Dezeen promotion: iconic objects, prototypes and designs that never made it into production will be among the 200 pieces that Vitra will present during Milan design week this month.
Curated by Austrian designer Robert Stadler, the Typecasting exhibition will take place inside La Pelota – a former sports hall in Milan.
For six days, the vast space will host a selection of pieces selected by Stadler from the Vitra archive.
Stadler plans to organise the objects in a way unrelated to their functions or the history of furniture. Aiming to examine the way furniture shapes people's lives and identities, he will group the objects according to the personality traits he feels they possess.
"This film-set-like display of iconic, forgotten and new Vitra objects is as much about furniture as it is about us," he said. "Along with its practical task, furniture has always had a representational function. As such, chairs can typically be read as personalities or portraits."
The designer describes these groupings as communities, in which iconic products will be displayed alongside prototypes and unsuccessful reject designs.

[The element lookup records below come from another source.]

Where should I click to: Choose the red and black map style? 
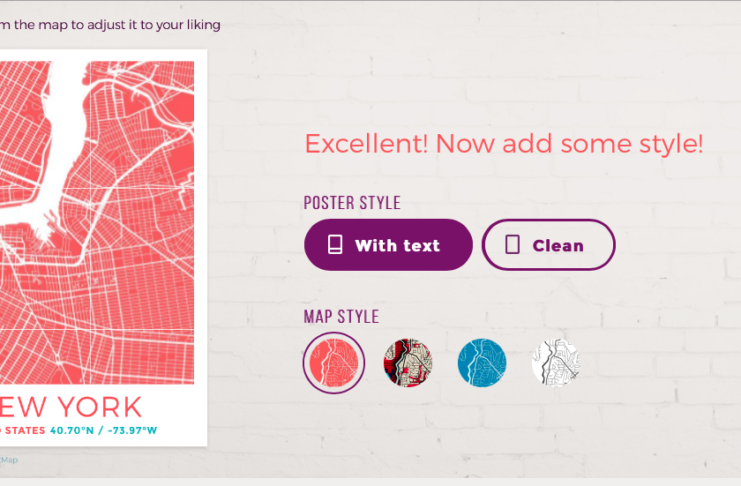point(408,363)
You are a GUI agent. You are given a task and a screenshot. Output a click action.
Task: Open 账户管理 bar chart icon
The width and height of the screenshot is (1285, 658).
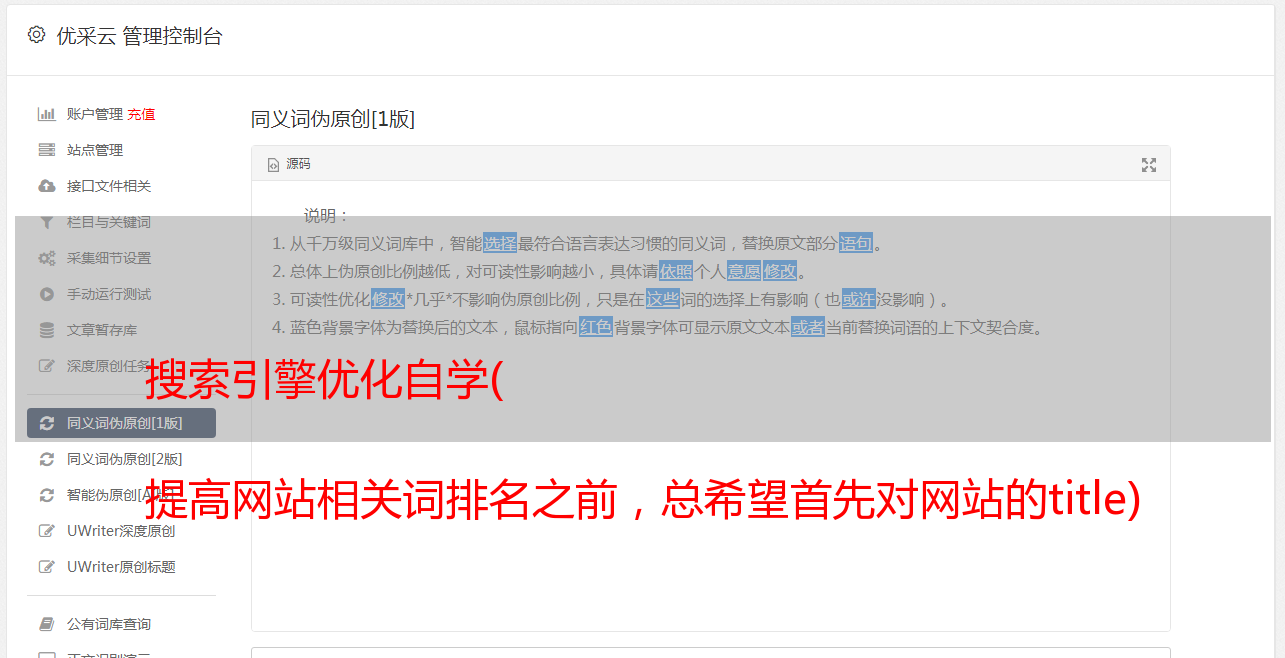[x=46, y=114]
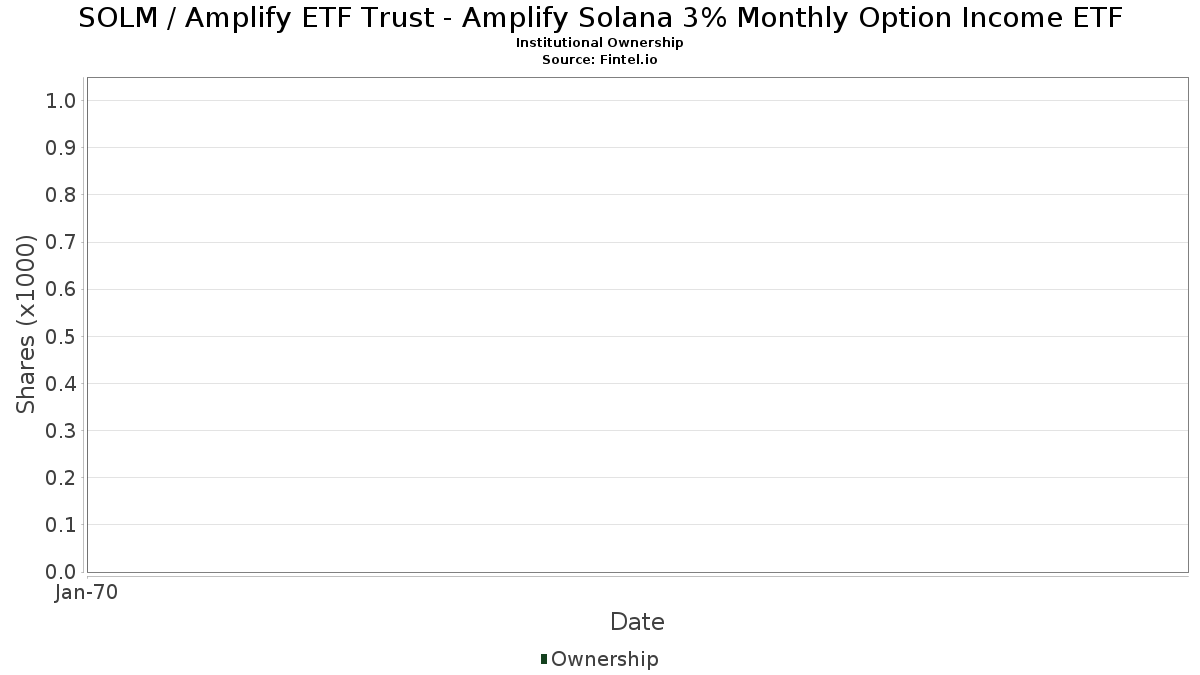Click the 0.5 y-axis tick label

point(61,336)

"This organising principle offers a new view of the broad range of objects Vitra has contributed to design," Stadler said. "As a transhistorical, non-hierarchical presentation, it combines different object typologies chosen from current and past production, special editions and prototypes."
"Looking at familiar objects through the lens of self-staging and image cultivation sharpens the perception of furniture's role in defining our personal and social profiles."
Stadler was born in Vienna, but lives and works in Paris. His past projects include an update on the classic bentwood bistro chair and a range of seating in tribute to French interior designer Jean Royère.
Some of the objects he has selected for the Typecasting exhibition include a blocky chair by American sculptor Scott Burton, a lamp by Japanese-American artist Isamu Noguchi and a stripy chair by Italian architect Antonio Citterio.
The exhibition will also feature proposals on a piece of furniture for collective living spaces titled The Communal Sofa, where designers including Konstantin Grcic, Barber and Osgerby, the Bouroullec brothers, as well as Stadler, will explore furniture typologies.
Vitra is a Swiss furniture company, with its headquarters based at a campus in Weil am Rhein, Germany. This campus also accommodates production facilities, as well as the Vitra Design Museum.
The Vitra Design Museum will also present new projects at La Pelota. This will include new pieces from its Miniatures Collection and a new reference book on modern furniture design named Atlas of Furniture Design, which will be published later in 2018.
Typecasting takes place at La Pelota on Via Palermo 10 from 17 to 22 April 2018.